Edit the records below by changing every "Instruction" to "Command" and keeping everything else the same.

□ □ □ □ □ □ □

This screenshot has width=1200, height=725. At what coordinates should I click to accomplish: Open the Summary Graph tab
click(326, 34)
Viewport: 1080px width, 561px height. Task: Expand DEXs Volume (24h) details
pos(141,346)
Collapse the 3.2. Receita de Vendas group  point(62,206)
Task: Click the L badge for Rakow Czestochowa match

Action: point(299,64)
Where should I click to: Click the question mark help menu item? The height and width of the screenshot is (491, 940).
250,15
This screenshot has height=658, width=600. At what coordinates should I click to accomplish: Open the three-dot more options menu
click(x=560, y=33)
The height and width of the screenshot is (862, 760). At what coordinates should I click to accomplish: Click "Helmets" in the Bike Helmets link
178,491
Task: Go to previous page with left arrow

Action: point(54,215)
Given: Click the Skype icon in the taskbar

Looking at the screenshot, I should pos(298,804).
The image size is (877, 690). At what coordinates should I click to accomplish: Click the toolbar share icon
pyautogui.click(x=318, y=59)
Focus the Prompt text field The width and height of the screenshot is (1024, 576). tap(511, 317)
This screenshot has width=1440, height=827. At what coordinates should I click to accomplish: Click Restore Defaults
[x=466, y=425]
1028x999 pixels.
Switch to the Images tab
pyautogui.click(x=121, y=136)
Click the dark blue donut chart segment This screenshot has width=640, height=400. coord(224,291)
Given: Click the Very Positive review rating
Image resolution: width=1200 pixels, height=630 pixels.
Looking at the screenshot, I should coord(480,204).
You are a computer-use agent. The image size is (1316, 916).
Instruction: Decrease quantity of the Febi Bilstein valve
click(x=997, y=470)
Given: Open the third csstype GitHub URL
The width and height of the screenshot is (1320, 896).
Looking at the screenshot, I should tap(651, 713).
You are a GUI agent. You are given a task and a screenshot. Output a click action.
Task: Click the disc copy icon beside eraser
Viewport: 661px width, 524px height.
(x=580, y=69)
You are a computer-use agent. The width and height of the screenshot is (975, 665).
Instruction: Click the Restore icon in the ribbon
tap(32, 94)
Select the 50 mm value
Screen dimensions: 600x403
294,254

□ □ □ □ □ □ □

### Answer to the problem
This screenshot has width=1200, height=725. At what coordinates should I click to accomplish: Open the Summary Graph tab
click(326, 34)
Viewport: 1080px width, 561px height. Task: Expand DEXs Volume (24h) details
pos(141,346)
Collapse the 3.2. Receita de Vendas group  point(62,206)
Task: Click the L badge for Rakow Czestochowa match

Action: point(299,64)
Where should I click to: Click the question mark help menu item? The height and width of the screenshot is (491, 940).
250,15
This screenshot has height=658, width=600. At what coordinates should I click to accomplish: Open the three-dot more options menu
click(x=560, y=33)
The height and width of the screenshot is (862, 760). At what coordinates should I click to accomplish: Click "Helmets" in the Bike Helmets link
178,491
Task: Go to previous page with left arrow

Action: point(54,215)
Given: Click the Skype icon in the taskbar

Looking at the screenshot, I should pos(298,804).
The image size is (877, 690). At what coordinates should I click to accomplish: Click the toolbar share icon
pyautogui.click(x=318, y=59)
Focus the Prompt text field The width and height of the screenshot is (1024, 576). tap(511, 317)
This screenshot has width=1440, height=827. At what coordinates should I click to accomplish: Click Restore Defaults
[x=466, y=425]
1028x999 pixels.
Switch to the Images tab
pyautogui.click(x=121, y=136)
Click the dark blue donut chart segment This screenshot has width=640, height=400. coord(224,291)
Given: Click the Very Positive review rating
Image resolution: width=1200 pixels, height=630 pixels.
Looking at the screenshot, I should coord(480,204).
You are a computer-use agent. The image size is (1316, 916).
Command: Decrease quantity of the Febi Bilstein valve
click(x=997, y=470)
Given: Open the third csstype GitHub URL
The width and height of the screenshot is (1320, 896).
Looking at the screenshot, I should tap(651, 713).
You are a GUI agent. You are given a task and a screenshot. Output a click action.
Task: Click the disc copy icon beside eraser
Viewport: 661px width, 524px height.
(x=580, y=69)
You are a computer-use agent. The width and height of the screenshot is (975, 665).
Command: Click the Restore icon in the ribbon
tap(32, 94)
Select the 50 mm value
Screen dimensions: 600x403
294,254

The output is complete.